Reaction of hydrazide with carbonyl compounds
There are many ways to produce carbonyl groups in biomolecules. Specific examples are as follows:
The gradual oxidation process of biomolecules will produce active intermediate products-carbonyl complexes (biomolecules containing aldehydes and ketones). Oxygen-sensitive proteins can spontaneously form carbonyl groups when they undergo oxidative stress or deamination.
Glycoprotein is a type of sugar-containing binding protein with a wide range of functions. Glycoprotein is not only an important component of the cell membrane, intercellular matrix, plasma, mucus, hormones, etc., but also acts as a lubricant, inhibits the hydrolysis of proteolytic enzymes, and prevents bacteria and viruses from invading organisms. Periodic acid is an oxidant, which can oxidize the dihydroxy or trihydroxy in the polysaccharide residue to the corresponding aldehyde. Therefore, hydrazide reactive dyes can label glycoproteins and are suitable for the analysis of unknown samples and the identification of sample purity. This method is particularly suitable for labeling antibodies.

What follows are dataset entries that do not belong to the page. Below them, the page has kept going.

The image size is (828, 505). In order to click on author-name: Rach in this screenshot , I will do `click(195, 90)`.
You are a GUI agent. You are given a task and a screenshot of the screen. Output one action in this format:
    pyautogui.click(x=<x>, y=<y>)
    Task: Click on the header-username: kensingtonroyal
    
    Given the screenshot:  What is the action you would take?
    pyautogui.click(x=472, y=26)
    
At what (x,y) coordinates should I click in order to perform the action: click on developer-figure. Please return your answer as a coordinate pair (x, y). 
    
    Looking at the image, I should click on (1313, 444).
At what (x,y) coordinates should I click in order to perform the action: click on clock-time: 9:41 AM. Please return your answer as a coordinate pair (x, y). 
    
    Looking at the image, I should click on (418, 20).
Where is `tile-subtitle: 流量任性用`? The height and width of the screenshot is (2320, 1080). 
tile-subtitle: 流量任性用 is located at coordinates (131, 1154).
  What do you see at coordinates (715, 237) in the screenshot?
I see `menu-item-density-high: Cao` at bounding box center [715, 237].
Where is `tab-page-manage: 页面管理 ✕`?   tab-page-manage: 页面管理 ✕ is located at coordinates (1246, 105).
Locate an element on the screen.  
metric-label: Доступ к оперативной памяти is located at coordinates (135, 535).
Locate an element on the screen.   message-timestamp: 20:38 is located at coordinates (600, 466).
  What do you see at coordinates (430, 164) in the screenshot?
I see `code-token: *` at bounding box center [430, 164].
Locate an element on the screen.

Oligonucleotides usually have carbonyl groups. Aldehyde pyrimidines are pyrimidine-modified bases present in a type of nucleotides. An aldehyde group is an important group for the modification of natural nucleotides in DNA.
The hydrazide reactive dyes react smoothly and almost quantitatively with various carbonyl groups in biomolecules, and can be used to label proteins, peptides, and oligonucleotides/DNA.